The principle that new science should be understandable to the general public was embedded in the philosophy of the Age of Enlightenment. In 1738, Voltaire published his Elément de la philosophie de Newton: mis à la portée de tout la monde, but tout la monde was in practice often restricted to that section of the European public deemed to be most in need of simple explanation: women. Francesco Algarotti's Il newtonismo per le dame (1739) was one of many pamphlets produced for ‘ladies of leisure’.

Nowadays, science's ‘public’ has many components, including influential people who want science to be more accountable than it has been in the past, who resent being patronized by scientists and who reject the notion that understanding leads inevitably to support. Making science accessible, rather than merely understandable, is now as much a political duty as a philosophy. Germany's science community, a late starter in taking this seriously, has to reach out to a particularly distrustful public. The signs are that it is rising to the challenge in an exemplary fashion.

Two years ago, research organizations, prodded into action by a new generation of dynamic science policy leaders, started an initiative dubbed “the Public Understanding of Science and Humanities”. The mistake of using that English title has since been corrected to Wissenschaft im Dialog — a more appropriate choice of words as well as language. The organizers stress that dialogue rather than acceptance is the goal, although they clearly believe that greater acceptance will follow.

Wissenschaft im Dialog, led by Joachim Treusch of Forschungszentrum Jülich, is supported practically and financially by German research organizations and foundations, as well as the federal research ministry. It was right to hire a public relations consultancy to help run and assess the programmes. The company has not only implemented the programmes designed by the scientists but has also suggested additional elements that the scientists would have been too inexperienced to think of themselves. Half-way through the first major programme of events, the “Year of Physics”, the signs are that the formula is working.

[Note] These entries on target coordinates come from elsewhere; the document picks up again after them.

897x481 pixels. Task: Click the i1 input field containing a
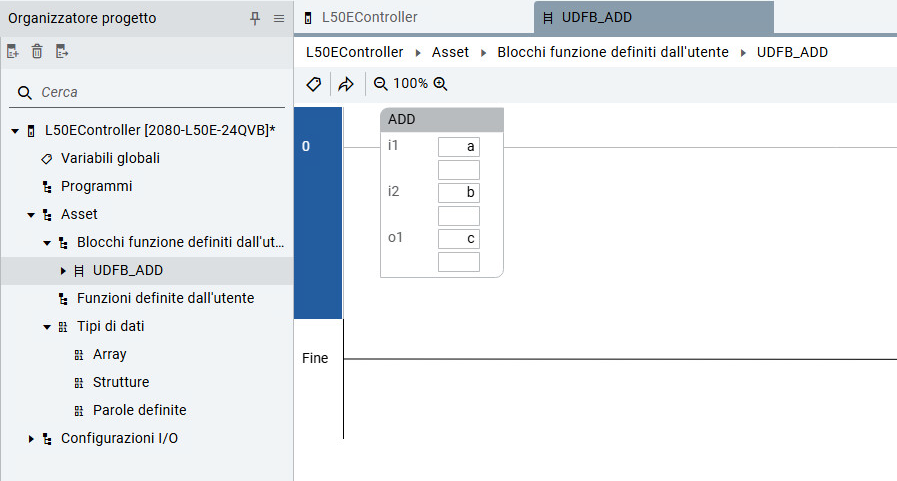(x=459, y=147)
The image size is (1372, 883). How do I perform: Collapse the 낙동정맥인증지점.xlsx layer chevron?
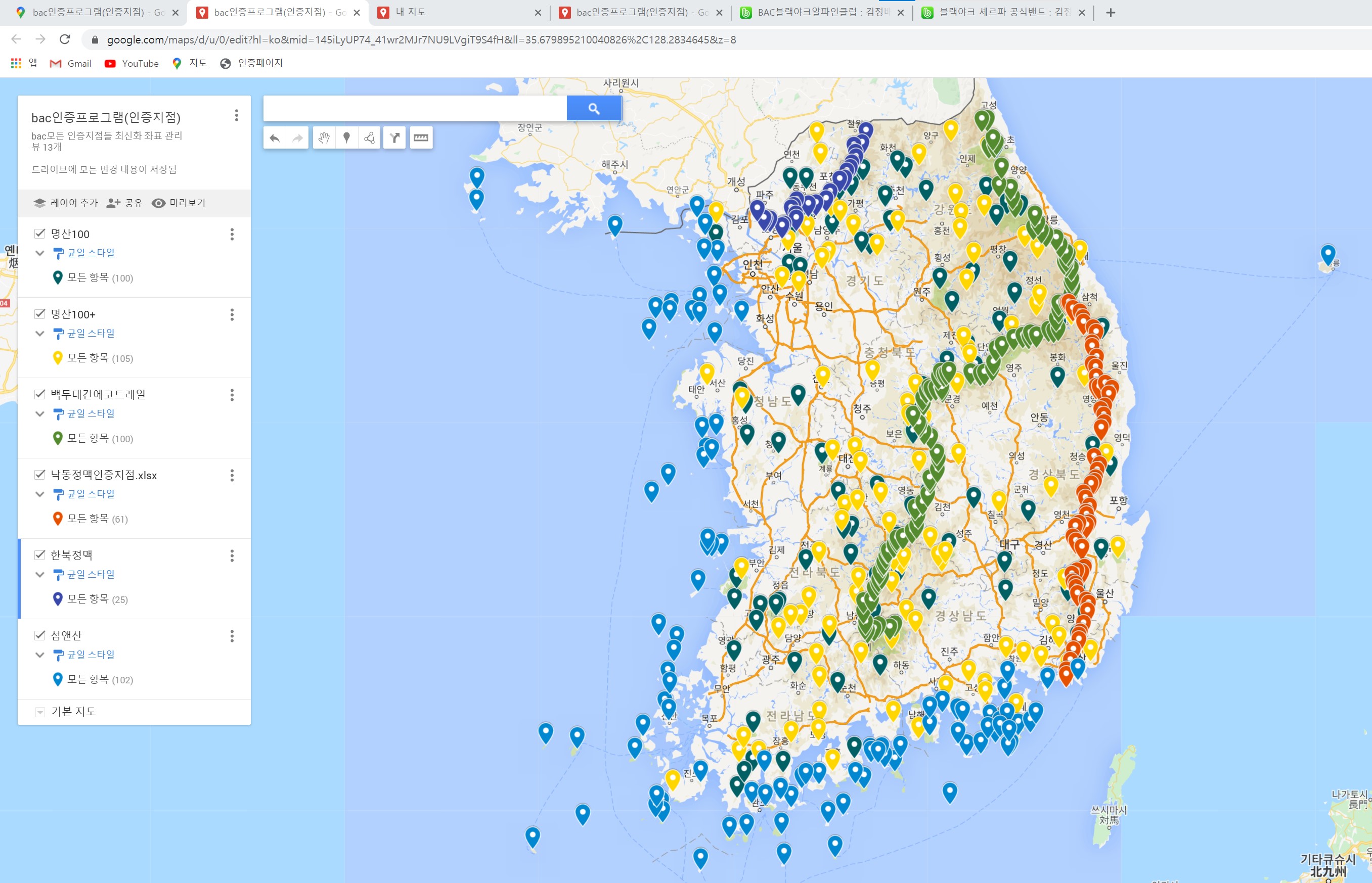click(39, 494)
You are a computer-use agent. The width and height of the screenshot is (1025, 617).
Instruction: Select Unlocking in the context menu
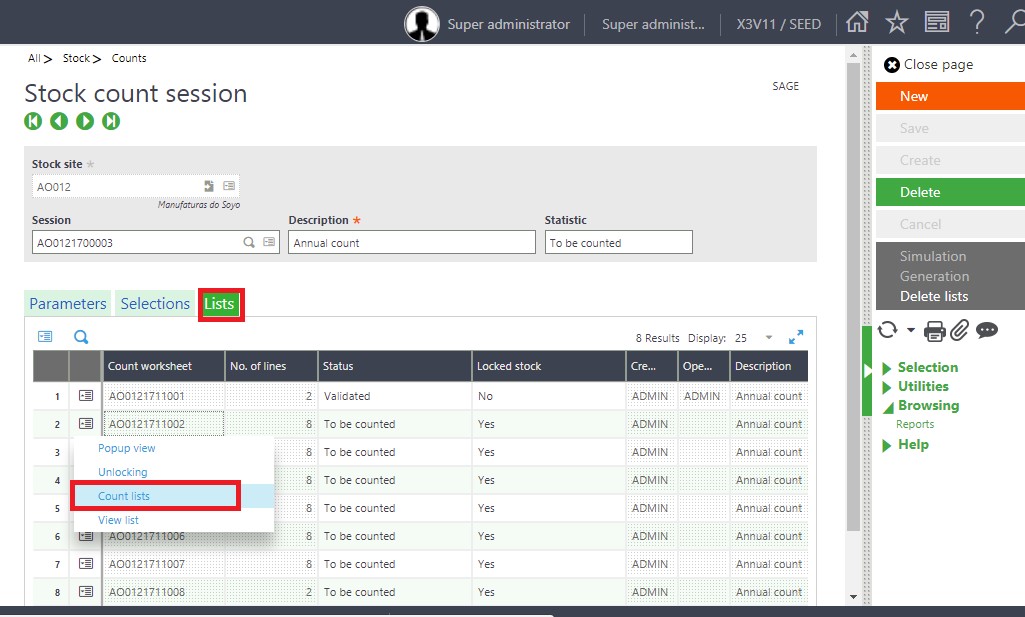(123, 472)
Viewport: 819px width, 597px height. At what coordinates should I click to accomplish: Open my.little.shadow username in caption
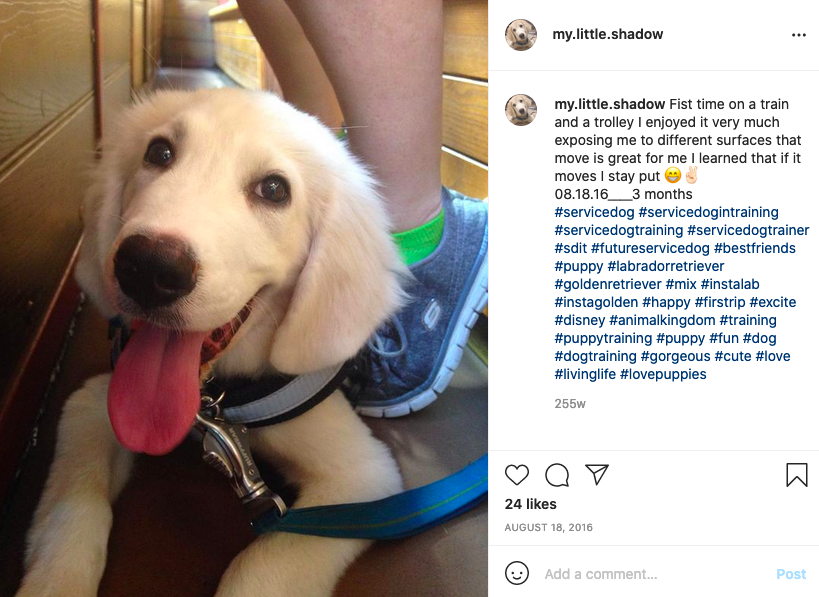(x=610, y=104)
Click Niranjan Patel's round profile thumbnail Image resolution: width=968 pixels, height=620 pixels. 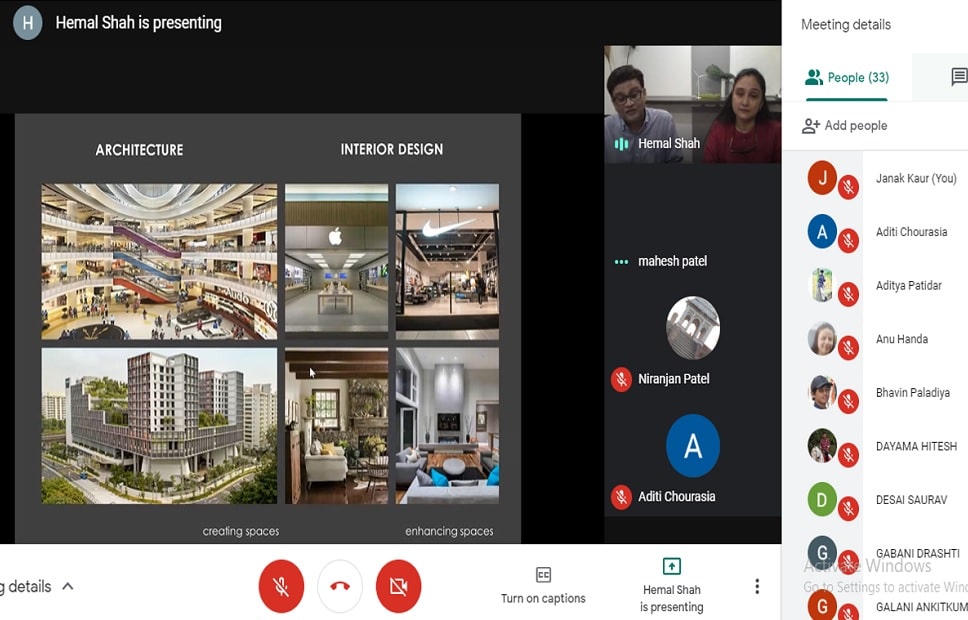coord(692,327)
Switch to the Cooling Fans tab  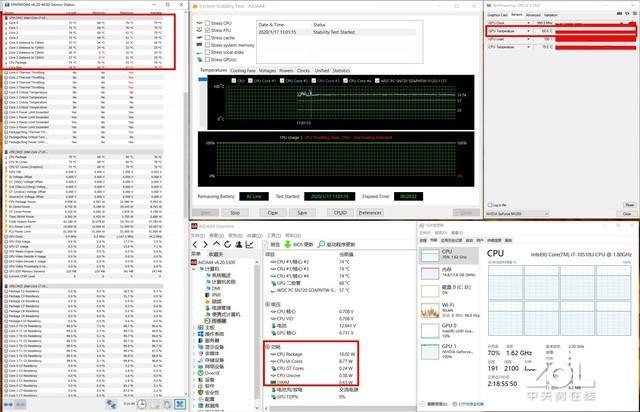[x=242, y=70]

The Year of Physics was first conceived by the German Physical Society (DPG), which had been worried by an alarming drop in the number of physics students and the looming gap between the number of trained physicists and employers' needs. The DPG remains the organizer, but the initiative now lies under the umbrella of Wissenschaft im Dialog, and has spawned the Year of Life Sciences (2001) and the Year of Geosciences (2002).

The events of the Year of Physics have been imaginative and wide-ranging. The year has been divided into five parts, each dedicated to a different physics discipline. Particle physicists are still glowing with pride at the record attendance they attracted in April to Reise zum Urknall, a series of public lectures accompanying exhibitions, one provided by CERN, taking visitors back to the Big Bang. The week-long event attracted some 15,500 visitors to the Urania, Berlin's nineteenth-century public lecture hall.

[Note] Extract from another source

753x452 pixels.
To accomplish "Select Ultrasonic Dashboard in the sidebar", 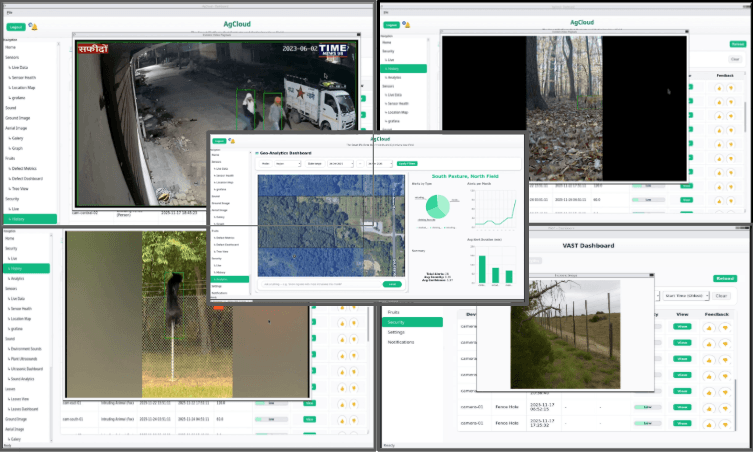I will [27, 369].
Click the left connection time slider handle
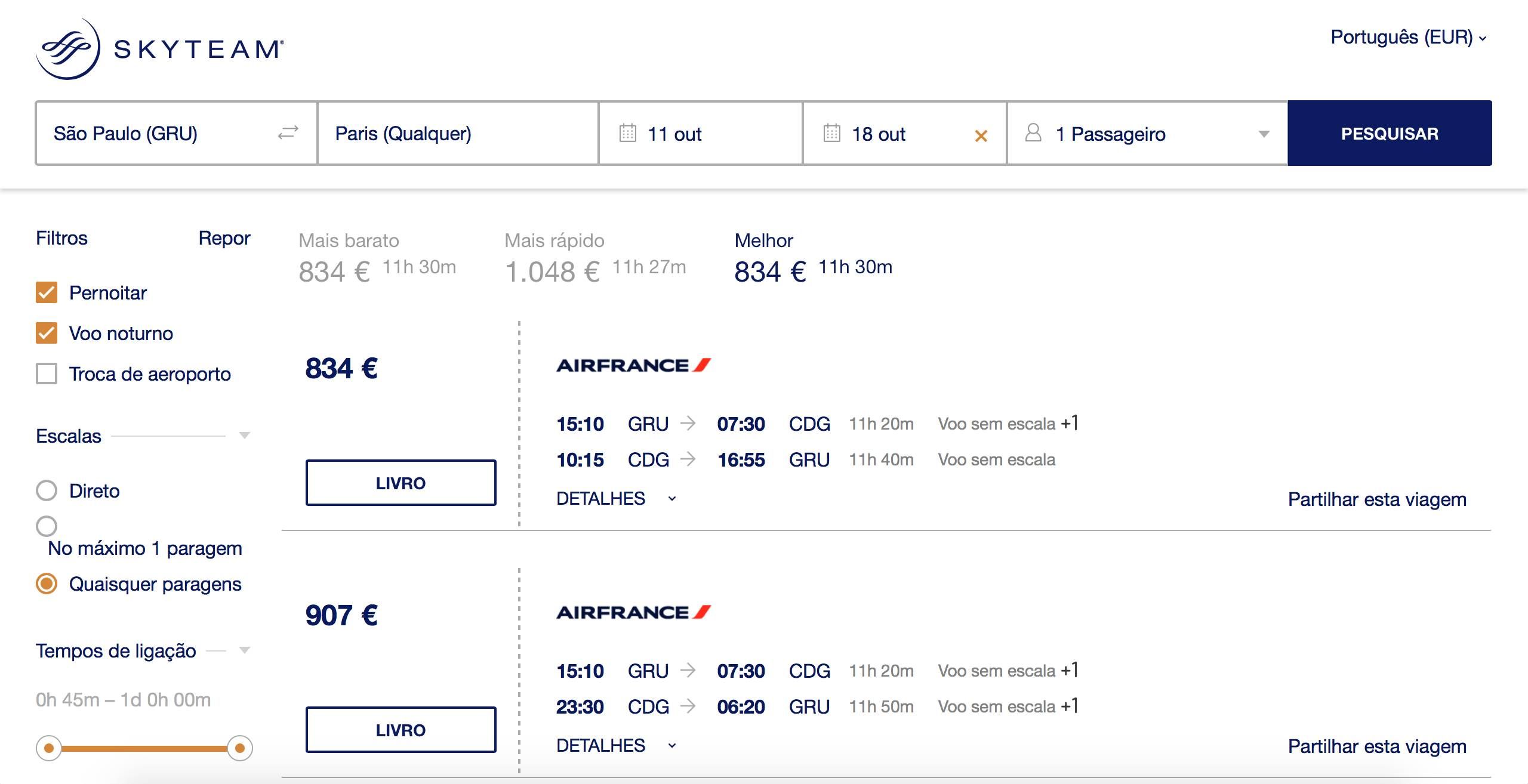Screen dimensions: 1528x784 (49, 748)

In early summer, the exhibition Gebändigtes Licht, celebrating quantum optics, saw crowds squashing into a marquee in the main square in Bonn well into the small hours on three consecutive nights. Physicists took their experiments into Bonn's department stores and banks, making active contact, they believe, with tens of thousands of ‘ordinary’ — and no doubt rather surprised — folk.

Other events during the year include artists-meet-science as well as hands-on ‘physics is fun’ experiments for children, and a season of Hollywood films with scientific themes. The project ends in Berlin in December, coinciding with celebrations of the 100th anniversary of Max Planck's quantum theory.

The Year of Physics has attracted wide media coverage. Moreover, hundreds of thousands of the public, which scientists perceive to be increasingly receptive to science, will have encountered it directly. The significant progress already made is a tribute both to researchers' dedication to the task and to the professionalism being adopted. That combination will be even more necessary, but stands to gain accordingly, when the Year of Life Sciences reaches out to a public notable for its genome phobia (see page 821).